Simply winning in overtime or a shootout may not have been enough for the Rangers to move up to sixth depending upon tie-breakers. But a regulation win in that instance ensures New York a sixth seed ahead of Philadelphia.

Although the top five seeds remain intact, the evenly-weighted schedule offers the Caps, Devils, and Sabres vastly different and, arguably, far more appealing playoff opponents for three teams stunned by early exits last spring. The following is an example of what could have, and I believe should have, been for fans in Washington, New Jersey, and Buffalo respectively.

The disparity of success in each situation is dramatic. Although watching Scott Hartnell, Jaroslav Halak, and Milan Lucic was enjoyable, I’m not going too far out on a limb to say Alex Ovechkin, Zach Parise, and Thomas Vanek may have occupied more of my attention as the Minnesota spring progressed. EVS may have provided that opportunity.

I even compared data between the two systems to determine how many regulation wins would be required at each point level for each non-playoff team to surpass the eighth seed. I figured this would be where I’d trip myself up but I found that the ASS influence on the playoff race to be negligible. For every team benefiting from ASS in that regard, there was one other creeping closer to a playoff berth with EVS.

Detractors of a three-point system such as GM’s Brian Burke of Toronto and David Poile of Nashville will argue that the current system creates “competitive balance” producing exciting playoff races. To that I respond simply: So what? It is polyester parity forged by a system of inequity which provides incentive for teams to sit on ties, settle for the one point, and take their chances on skating off with the bonus point.

Poile and Burke, however, do not have a problem with that according to what each told ESPN.com’s Pierre LeBrun in December 2009.

“From a manager’s standpoint, I’m not so sure I want less parity,” said Poile. “Maybe that’s selfish, but I don’t know, the games seem pretty exciting to me.”

“I think it’s a poor idea,” said Burke. “There is no shame in battling back for a tie.” Burke rambled on to say, “The final minute of regulation, with the [goaltender] out, is a breathless, agonizing, heart-stopping minute filled with tension and drama; overtime is a continuation of the same, and the shootout is agony and ecstasy for the fans. I see no reason to change. I felt this way when my teams were in first place; I feel the same way now.”

Apparently that’s the best Mr. Burke, could come up with off the top of his ever-whitening head but I find myself unmoved by his line of reasoning. Wouldn’t the final minutes of a one-goal or tie game at any point—but especially late—in the season be similarly angst-filled and thrilling with a three point all-or-nothing at stake?

Burke is correct; there is no shame in battling back for a tie.

But there is in settling for one. Imagine three teams vying for the final two playoff spots on the season’s last day. One team (let’s call them something like the Maple Leafs) finishes its season with a regulation win earning two points to gain a one-point lead over its rivals (a couple of random teams like the Sabres and Canadiens), over neither of which it holds a tie-breaker advantage.
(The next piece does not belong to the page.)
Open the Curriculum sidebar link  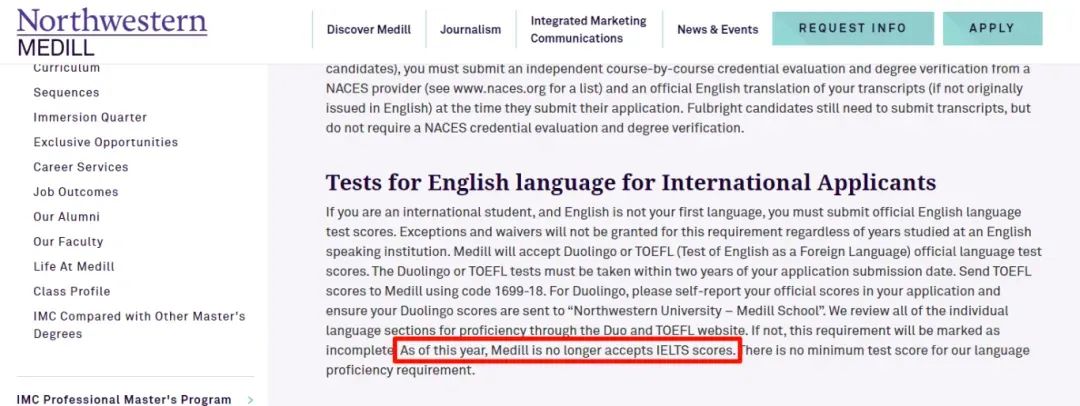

The Sabres and Canadiens conclude the season playing each other. Tied at two after the second period, they head into the season’s final 20 minutes with the knowledge that an overtime or shootout loss qualifies both for the playoffs but a regulation loser will be eliminated.

How “entertaining” would that third period be watching dump after dump without any chase? How irate would Toronto fans be knowing that a) the Leafs were eliminated from the playoffs once again and b) a point system that their very influential GM opposed could have clinched a playoff berth for them?

I’m not advocating something radical like three points for a goal scored from outside the blue line (and you thought you’d seen a neutral zone trap) or goal judges suspended by bungee cords above each net. I’m merely suggesting that each and every NHL regular season game be an equal test of skill, will, risk, and reward.